Thank you all very much, but I'm I'm uncertain what the "Alteros" translates to?

The phrase "live and let live" to me means live your life and let others live theirs.  

I get that it starts with "vive et...." but am uncertain as to which words to translate the "let live" part?

If I say "Vive et vivere permitte" would that correctly translate?  

I should back up and explain my concern for accuracy, this is a phrase I want as a tattoo.


----------



## Whodunit

We agreed on thsi translation: *Vive et alteros vivere permitte*.

Here's the analysis:

Vive - imperative singular of "vivere" (to live)
et - conjunction (and)
alteros - accusative masculine plural of "alterus" (another)
vivere - infinitive (to live)
permitte - imperative singular of "permittere" (to permit)

= Live and permit the others to live.


----------



## lajng

I see.  If I wanted to leave the "others" out would it still be correct for me to say "Vive et vivere permitte"?  That would literally translate to "Live and let live" right?


----------



## Whodunit

lajng said:


> I see.
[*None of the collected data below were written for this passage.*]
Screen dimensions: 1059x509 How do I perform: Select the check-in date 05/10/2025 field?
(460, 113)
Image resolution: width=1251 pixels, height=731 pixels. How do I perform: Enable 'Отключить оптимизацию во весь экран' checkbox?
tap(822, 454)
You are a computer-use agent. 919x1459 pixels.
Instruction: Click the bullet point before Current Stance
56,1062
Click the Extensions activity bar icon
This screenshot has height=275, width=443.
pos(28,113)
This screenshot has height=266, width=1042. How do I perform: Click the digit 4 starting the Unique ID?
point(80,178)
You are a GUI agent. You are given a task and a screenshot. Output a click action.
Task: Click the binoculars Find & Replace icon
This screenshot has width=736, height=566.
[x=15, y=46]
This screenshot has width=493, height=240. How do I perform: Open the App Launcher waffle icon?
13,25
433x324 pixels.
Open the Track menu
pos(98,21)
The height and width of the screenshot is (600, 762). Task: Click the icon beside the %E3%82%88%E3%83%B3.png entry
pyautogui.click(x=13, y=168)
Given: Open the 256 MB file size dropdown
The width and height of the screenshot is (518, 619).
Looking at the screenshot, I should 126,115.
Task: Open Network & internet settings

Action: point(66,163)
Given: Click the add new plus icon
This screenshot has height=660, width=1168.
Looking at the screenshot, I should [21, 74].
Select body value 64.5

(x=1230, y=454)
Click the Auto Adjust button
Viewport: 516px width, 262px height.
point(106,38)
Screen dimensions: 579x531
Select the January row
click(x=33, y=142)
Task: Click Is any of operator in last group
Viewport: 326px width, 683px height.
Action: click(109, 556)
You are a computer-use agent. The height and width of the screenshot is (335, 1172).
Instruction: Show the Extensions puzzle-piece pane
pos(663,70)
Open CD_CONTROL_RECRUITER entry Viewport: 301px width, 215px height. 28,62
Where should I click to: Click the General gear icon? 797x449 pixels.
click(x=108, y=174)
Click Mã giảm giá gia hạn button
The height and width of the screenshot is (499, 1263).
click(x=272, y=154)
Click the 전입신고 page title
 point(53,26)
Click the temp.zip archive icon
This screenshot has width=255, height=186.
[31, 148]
If I wanted to leave the "others" out would it still be correct for me to say "Vive et vivere permitte"? That would literally translate to "Live and let live" right?


 
Yes, but please try to compare it to this sentence in English:

Live and permit to live.

In my opinion, there's inherently the question about "_who_ (do I permit to live)?" You should answer the question in Latin, but if you don't want to it's all up to you.


----------



## bellasys

I apologize if I missed a reference to "*Vive et Sine Vivere*" in the above threads- I tried to take them all in as a courtesy, but may have missed...

The above is from my ancestry, the Eaton family motto, dating back to ~1460 England, Eaton Castle (not Eton), England, and its presentation is effective as "natural language."


----------